Politics

No Through Street

The "reopening" of Pennsylvania Ave. is just another stage in the closing of Washington, D.C.

|

Want to take a stroll in front of the White House? Pennsylvania Avenue has been "reopened," so feel free. But better hurry: It's about to be shut down again.

Tuesday, Laura Bush formally opened the stretch of the Avenue that runs in front of the White House, declaring that it was "marvelous" that pedestrians could once again use the famous and now redesigned block. My old friend Ben Forgey, the Washington Post's architecture and design critic, didn't see it that way. He thought that the plaza, with its guardhouses unfinished and still lacking 100 planned elm trees, "looked distinctly unmarvelous." In fact, the area struck him as "enormously barren and somehow sad."

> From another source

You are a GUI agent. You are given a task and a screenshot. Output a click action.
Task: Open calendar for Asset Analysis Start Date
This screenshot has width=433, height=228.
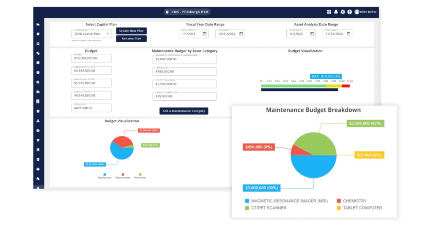[312, 34]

Actually, you can say that about much of the central capital, which is being reshaped by security concerns. Some streets have been narrowed, others closed, and a few obliterated. The experience of approaching the city's famous monumental destinations no longer consists of wandering the intentionally grand (perhaps too grand) spaces intended by Pierre L'Enfant and the designers who came later; it is now an adventure in confronting chain-link fences, cement obstacles, bollards, and wary armed guards. Places like the U.S. Capitol are preparing "visitors' centers" that are underground, so as better to control crowds; visitors in the past would gather in the Capitol's Rotunda.

For that matter, getting into many government buildings is an ordeal not unlike boarding a plane. Indeed, getting into Washington itself, if you fly into Reagan National, can be a peculiar ordeal of its own, especially if you're flying across an international border. Passengers to Reagan must gather in distant terminals far from any other human activity, and are subjected to repeated personal searches and wandings.

Fred Hiatt, the Post's editorial page editor, thinks that the experience of Washington now evokes fear. Writing just before the election, Hiatt was concerned that "the openness that must be the hallmark of a working democracy" was being lost. He was pleased by the reopening of Pennsylvania Avenue, but knew that "for every torturous step forward, somewhere else another street is closed, another block seized, another hundred feet of hideous fencing unspooled. And once a street is closed, it does not reopen; no one dares confront the security bureaucracy, knowing that if a bomb does go off, any memo favoring access will be waved as an indictment."

As for the Avenue, it's taken nearly a decade to dress up this stretch of town. Pennsylvania between 15th and 17th Streets, once a typically busy downtown street, was closed to vehicular traffic in 1995, in the wake of the Oklahoma City bombing (as was a pair of intersecting side streets). Its problem was that it was rather too democratic a thoroughfare; Thomas Jefferson himself declared that the street should be cut through what was originally intended as a grand presidential park. (Cutting the street through the grounds created Lafayette Square.) Eventually, the street ran right by the president's front door and past the Treasury Department to the east and the over-ornate Old Executive Office Building on the west. Indeed, it ran right under the windows of Blair House across the street, where visiting heads of state often stay. Local D.C. officials had hoped that the federal agencies that had closed the street would one day relent, but they were kidding themselves. After September 11, everyone knew that the Avenue would probably never reopen again. (On the other hand, things could be even worse: The stretch of E Street that used to run past the South front of the White House doesn't even exist anymore.)

For most of this period, pedestrians could still walk around in the area, but there was no pleasure in it. Lafayette Square was still welcoming, but the Avenue itself was empty of everything but barriers and guards. Still asphalted and painted for the traffic that no longer passed, the area had the inescapable feel of abandonment.

Now, the street is no longer dominated by its security measures, and presumably future visitors who won't know it any other way could find the area appealing, especially when they finally plant the trees. The plaza may yet become lively in its own way. In the meantime, the "openness" Fred Hiatt wrote about will have become a matter of memory.

Recently, a former aide to the late Sen. Patrick Moynihan reminded Post readers of something Moynihan had said in the days after Sept. 11. The former New York senator and academic had been involved with Washington planning and revitalization for many years, and in the wake of the attacks he took part in a symposium on "Freedom Without Fortresses: Shaping the New Secure Environment."

"[A]rchitecture," he said, "is inescapably a political art and it reports faithfully for ages to come what the political values of a particular age were… Surely ours must be openness and fearlessness in the face of those who hide in the darkness. A precaution, yes, sequester, no."

Anyway, take that walk on Pennsylvania Ave. soon, because an inauguration is coming, and this one promises to feature the most stringent inaugural security measures ever taken in the city. They'll be closing the Avenue to prepare for it.